The aim of this analysis was to compare the CL values of representative examples of a standard-half-life recombinant factor IX (BeneFix, Wyeth Europe, Taplow, UK) and an enhanced half-life recombinant factor IX (Alprolix, Biogen Idec, Maidenhead, UK). All of the pharmacokinetic parameters regarding these two products were obtained from the European Medicines Agency (EMA) website (http://www.ema.europa.eu) in which all documents supporting the European approval decisions are available.

The EMA data on Benefix indicate that the CL is around 8.50 mL/h/kg (in more detail: CL=8.47 mL/h/kg in 24 subjects studied at baseline; CL=8.54 mL/h/kg in 23 subjects studied at 6 months). The CL of Alprolix is 3.17 mL/h/kg (data from 22 subjects). This information means that the new product has a CL of only 37% of that of the old product (relative reduction=63%). Hence, under identical conditions of dosage, concentrations are expected to be 2.7 fold higher with Alprolix than with Benefix.

The consequences of these findings in terms of drug pricing are simple. Since this theoretical approach assumes that the therapeutic effect is proportional to the plasma concentrations achieved, the above data suggest that the price per unit of Alprolix could be set at the price of Benefix multiplied by 2.7. A preliminary comparison based on countries in which both Benefix and Alprolix have been priced indicates that this ratio of 2.7:1 is close to the real prices. For example, in the USA the wholesale acquisition price of Alprolix, an estimate of the price paid by bulk purchasers, is $ 2.85 per unit, whereas that of Benefix is $ 1.19 per unit (ratio=2.4) (see https://www.bostonglobe.com). In Europe, the price of Alprolix has yet to be set in most countries, but its value in comparison with Benefix is likely to closely reflect the ratio mentioned above (Messori, unpublished observations).

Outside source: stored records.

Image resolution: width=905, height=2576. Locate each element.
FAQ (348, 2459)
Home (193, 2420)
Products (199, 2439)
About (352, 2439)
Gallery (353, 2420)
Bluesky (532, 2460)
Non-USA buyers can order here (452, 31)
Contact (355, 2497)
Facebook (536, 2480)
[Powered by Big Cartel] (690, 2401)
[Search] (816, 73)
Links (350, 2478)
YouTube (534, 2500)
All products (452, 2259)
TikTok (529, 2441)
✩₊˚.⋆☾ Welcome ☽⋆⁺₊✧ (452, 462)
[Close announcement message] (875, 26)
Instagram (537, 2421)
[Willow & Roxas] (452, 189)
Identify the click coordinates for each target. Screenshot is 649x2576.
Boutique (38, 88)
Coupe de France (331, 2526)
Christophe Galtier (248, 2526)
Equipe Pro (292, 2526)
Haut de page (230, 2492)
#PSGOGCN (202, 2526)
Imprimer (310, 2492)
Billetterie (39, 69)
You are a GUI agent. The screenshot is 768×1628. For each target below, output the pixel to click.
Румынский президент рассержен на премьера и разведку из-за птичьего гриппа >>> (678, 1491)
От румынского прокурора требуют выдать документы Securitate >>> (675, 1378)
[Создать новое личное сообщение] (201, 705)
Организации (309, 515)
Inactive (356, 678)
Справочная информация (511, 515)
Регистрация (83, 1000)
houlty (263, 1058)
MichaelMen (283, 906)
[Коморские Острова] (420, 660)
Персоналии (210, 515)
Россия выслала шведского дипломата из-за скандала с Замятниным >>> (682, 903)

The aim of this letter is to point out that, in determining the price of new products employed for replacement therapy and characterised by a better pharmacokinetic profile, pharmacokinetic principles can be used to make reliable suggestions on the price of the new product based on the price of the old one. However, it is known that the price of medicines is determined, in many cases, through a purely empiric approach (i.e. without using any pre-determined rule). Since the prices of long-acting products will likely be set empirically in many countries, it is worthwhile highlighting that rational principles for drug pricing exist particularly when pharmacokinetics is the key determinant of innovation. Using pharmacokinetic rules could make the process of drug pricing more rational and more homogeneous across different countries than it currently is.

Footnotes

The Authors declare no conflicts of interest.